Panning for Gold
About twenty years ago I heard David James Duncan speak at Clark College in Vancouver, WA. During the audience Q & A someone asked about the different representations of Christianity in his novel The Brothers K. He said something about how some readers assumed that the novel was throwing out Christianity because some of the characters’ expressions of “faith” were destructive and self-serving. Then he said that the novel didn’t “throw out the baby with the bathwater”, and if readers looked closely they would see there’s definitely still some “baby”.
I knew exactly what he was talking about, and his novel remains one of my favorites.

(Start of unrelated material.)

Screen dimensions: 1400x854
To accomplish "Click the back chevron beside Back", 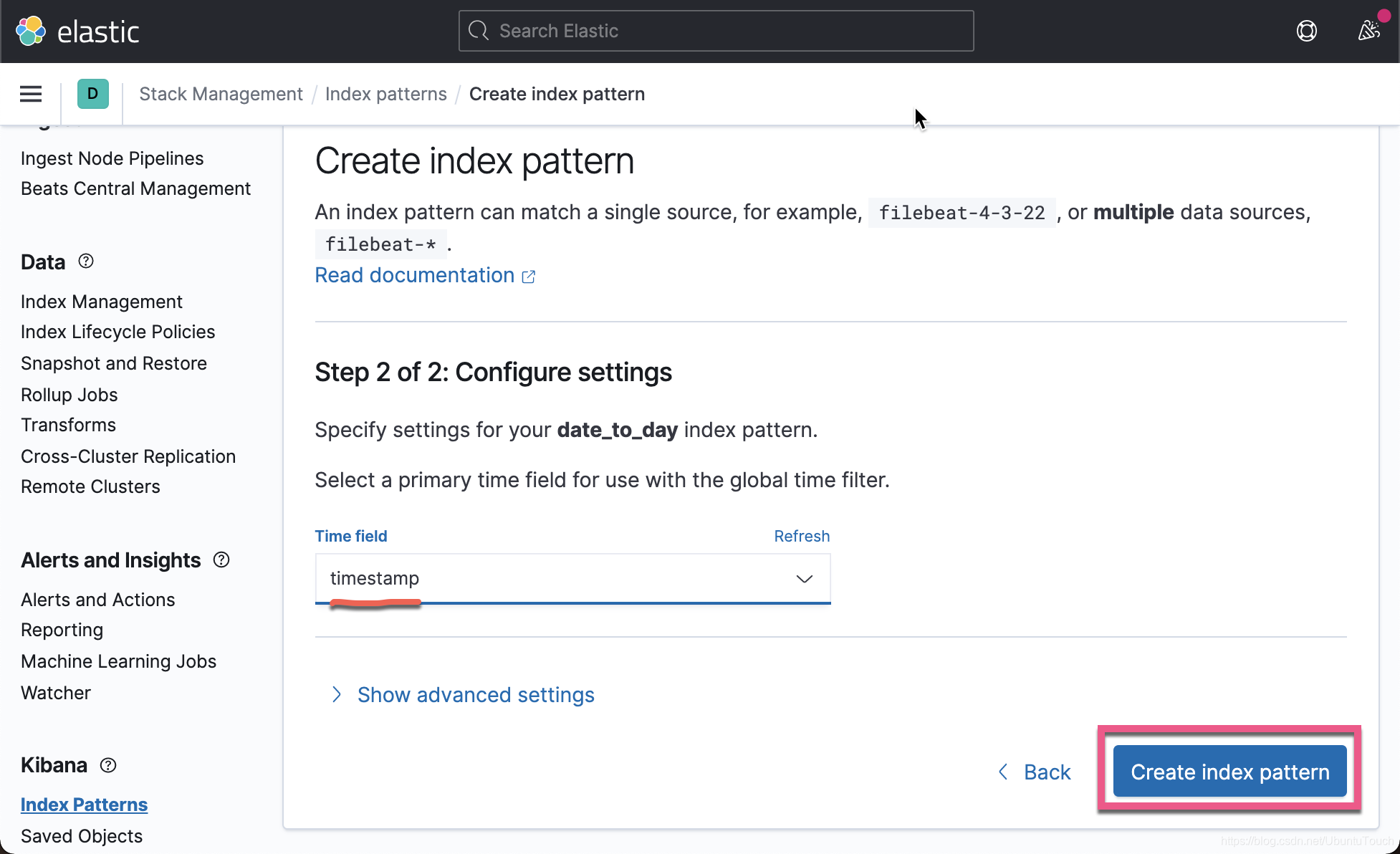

In a roundabout way, this captures my own ongoing spiritual search. I don’t go to church anymore, mostly because the “container” . . . the “form” . . . of church causes so much confusion for me. Yet I have not thrown out everything. Much of my attention, my heart, and my thought, is spent going back through the experiences, the beliefs, the scriptures, and sifting for the gold that remains. It’s like all that church culture stuff is a rocky stream bed with lots of murky water churning over it, but in the stream bed there are still flecks of impossibly precious gold, and I can’t abandon the stream because I know the treasure that’s found there.

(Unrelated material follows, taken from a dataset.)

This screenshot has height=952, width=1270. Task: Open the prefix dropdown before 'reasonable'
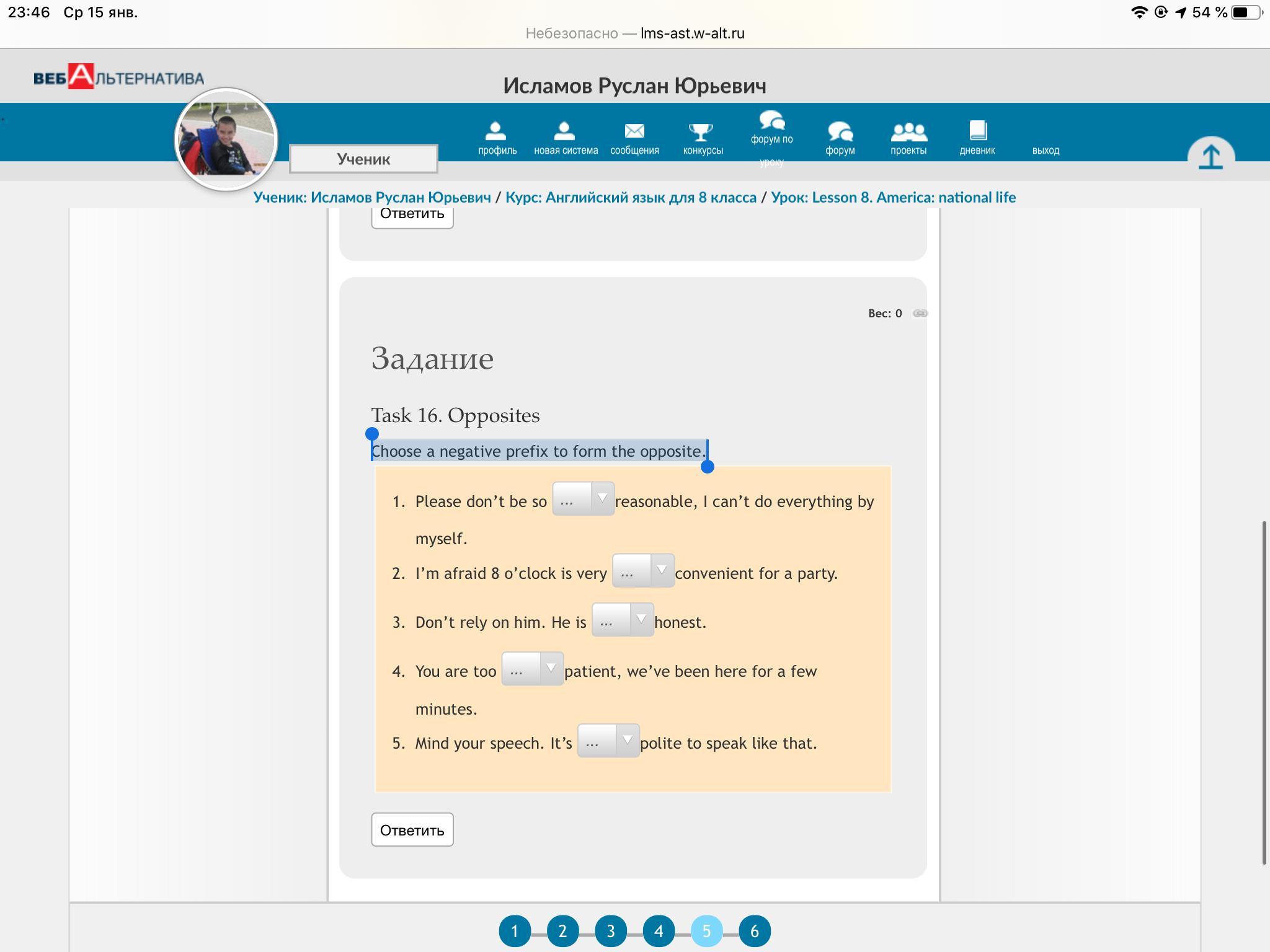coord(583,499)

I don’t need another alter call, another five-point sermon, another women’s retreat or special offering for a visiting missionary; I don’t need another set of announcements from another thirty-something pastor or another hyped worship song right before we all settle into our pews. I don’t need the crowded church lobby. But oh, I need the gold, the truth of who Christ was, and is, and what this means for living a full, healthy human life. I need the mystery that skirts in my peripheral vision, the glimpses of gold catching the sun.